Цитируемый текст:
Страница 67 из 81
Одно из двух: либо перед нами действительно шарлатан, пользовавшийся покровительством сильных мира сего, - и тогда нечего проливать слёзы над судьбой “несправедливо арестованного” и над его уничтоженными лизатами (суррогат вместо настоящего лекарства попросту вредит здоровью - за такое по головке не гладили нигде и ни при каком уголовном кодексе), либо настоящий учёный, зависть к которому со стороны его коллег была настолько неистребимой, что они при “недосягаемости Казакова для нормальной научной критики” решили “досягнуть” до него другими методами, не исключено, при участии того же Рапопорта.
Вернёмся, впрочем, к суждениям Ахматовой. Непереносимость ею сплетен в свой адрес, её ненависть, вполне понятная, к примешиванию досужей болтовни в описания её жизни и анализ биографической подоплёки её стихотворений прекрасно уживались с её собственной личной жаждой комментария того или иного произведения классика или современника в контексте той или иной негативной информации из личной жизни писателя - будь это мемуары Андрея Белого (“Прежде считалось неприличным писать о ком-либо, находясь в том положении относительно Блока, в каком находился Белый… Ведь не стали бы печатать мемуары Дантеса о Пушкине, не правда ли?”) или сочинения Льва Толстого.
“-…Вы думаете, отчего Наташа жмот - в конце, в эпилоге? Оттого, что Софья Андреевна оказалась скупой. Другой причины нет: ведь Наташа-то была добрая, щедрая, сбрасывала с саней вещи, чтоб поместить раненых… Отчего же она стала скупая? Софья Андреевна!.. “Воскресение”… В чём корень книги? В том, что сам он, Лев Николаевич, не догадался жениться на проститутке, упустил своевременно такую возможность…”
Особенное внимание в контексте всех “Записок” обращает на себя эпизод с чтением воспоминаний Натальи Крандиевской - ахматовский им приговор, вынесенный 17 января 1940 года.
“- Барские воспоминания. Она всегда была изнеженной, избалованной барыней - такой и осталась: пяти тысяч в месяц ей мало… Помните то место у неё в воспоминаниях, где она пишет о голодном мальчике, которого они приютили? Он садился за стол за 20 минут до обеда. Какая гадость так писать о голодном ребёнке! Они все смеялись над ним, потому она этот эпизод и запомнила. Сразу видно, что её дети никогда не голодали”.
Невозможно сказать, почему Ахматова решила, что “они все смеялись над ним”. Неужто для того и приютили, чтобы потом смеяться? Но стоит сопоставить эти её слова с другими, сказанными уже о своём собственном сыне.

Приведённые записи:
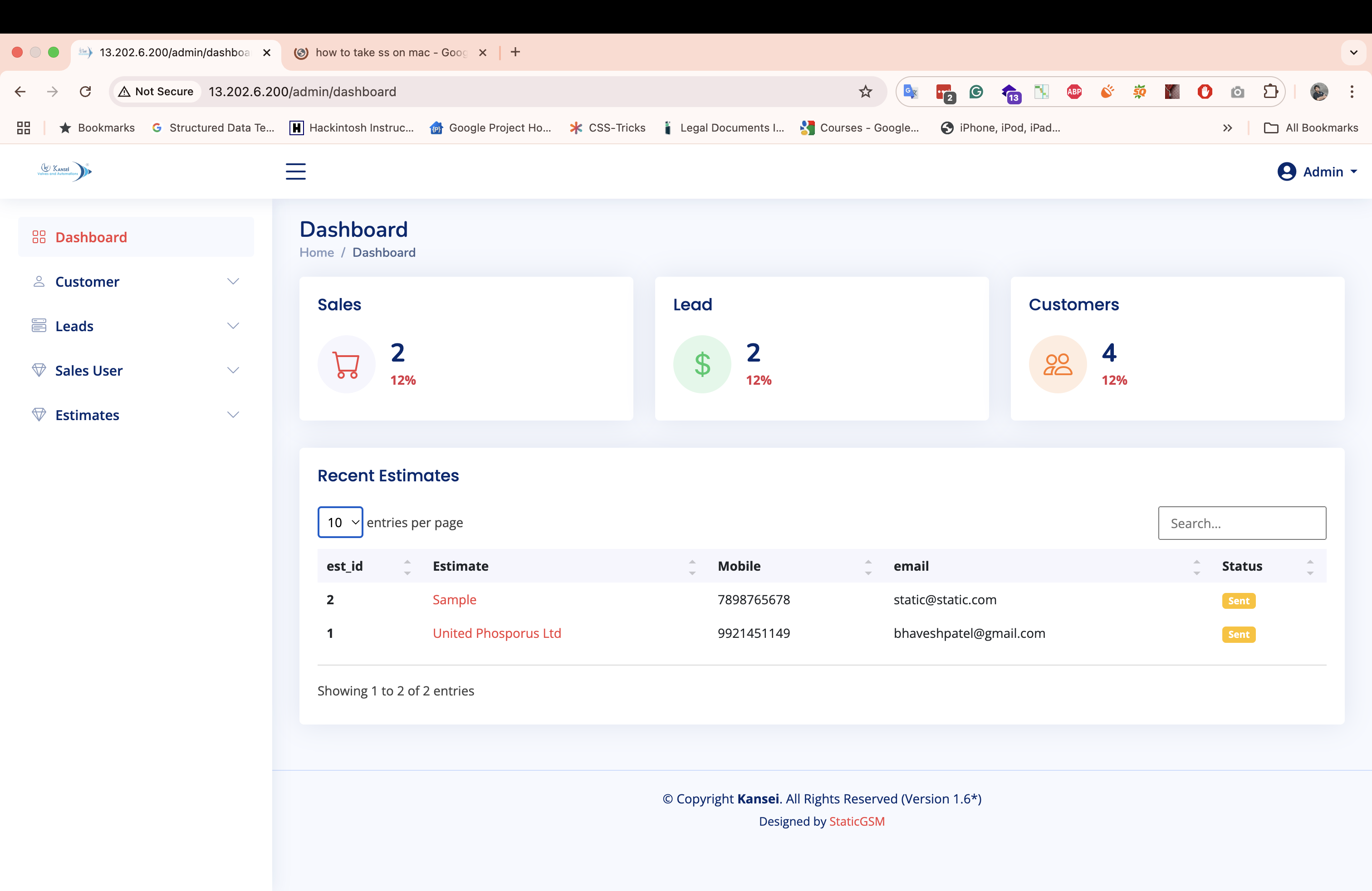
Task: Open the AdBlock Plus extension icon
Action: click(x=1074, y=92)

--

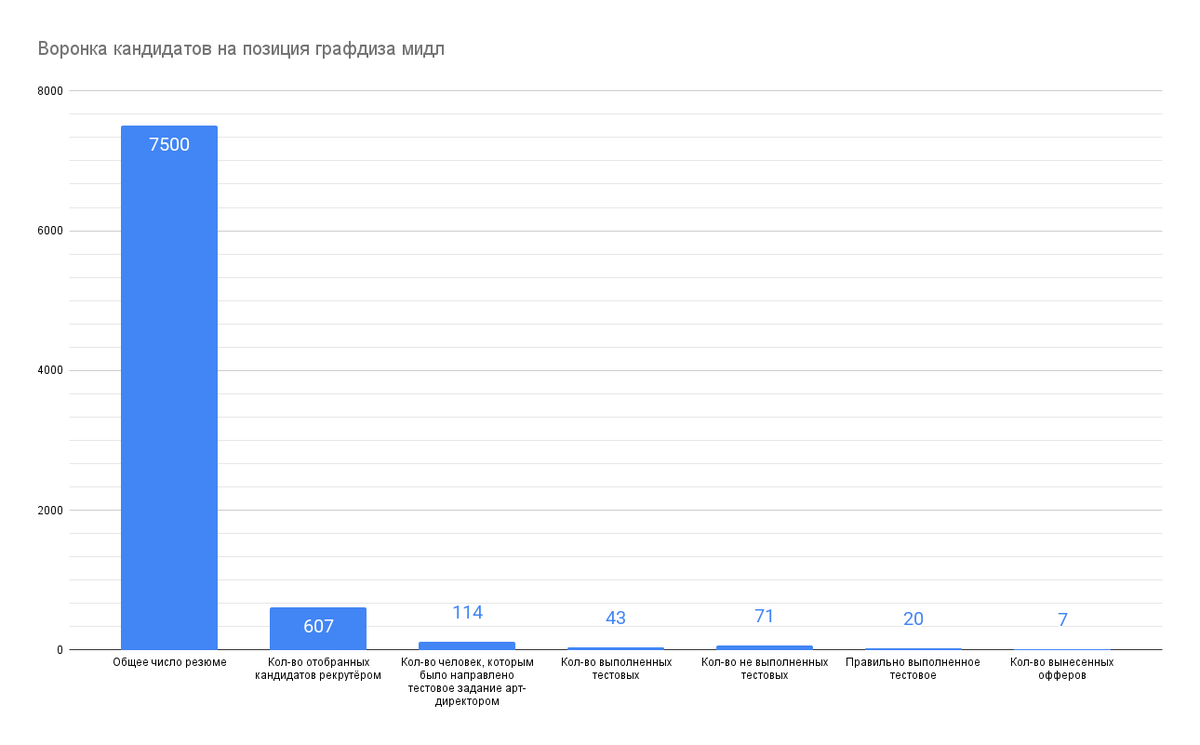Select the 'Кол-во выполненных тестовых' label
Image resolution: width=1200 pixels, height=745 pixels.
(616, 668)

---

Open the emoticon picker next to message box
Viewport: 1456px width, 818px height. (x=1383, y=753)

Задания и упражнения:
A: Определите, согласуются ли с цитируемым текстом три утверждения, и на каждое ответьте «да» или «нет», приведя дословно решающие слова текста: (i) Ахматова вынесла свой приговор воспоминаниям Натальи Крандиевской 17 января 1940 года; (ii) в словах Ахматовой голодный мальчик садился за стол за час до обеда; (iii) Ахматова упоминает мемуары Дантеса о Пушкине, говоря о мемуарах Андрея Белого.
B: Выберите в записях все строки, где встречается слово «width», и перепишите их полностью, учитывая регистр букв.

Ответы по порядку:
A:
(i) Да: «ахматовский им приговор, вынесенный 17 января 1940 года».
(ii) Нет: «Он садился за стол за 20 минут до обеда».
(iii) Да: «Ведь не стали бы печатать мемуары Дантеса о Пушкине, не правда ли?»

B:
Image resolution: width=1200 pixels, height=745 pixels.
Viewport: 1456px width, 818px height. (x=1383, y=753)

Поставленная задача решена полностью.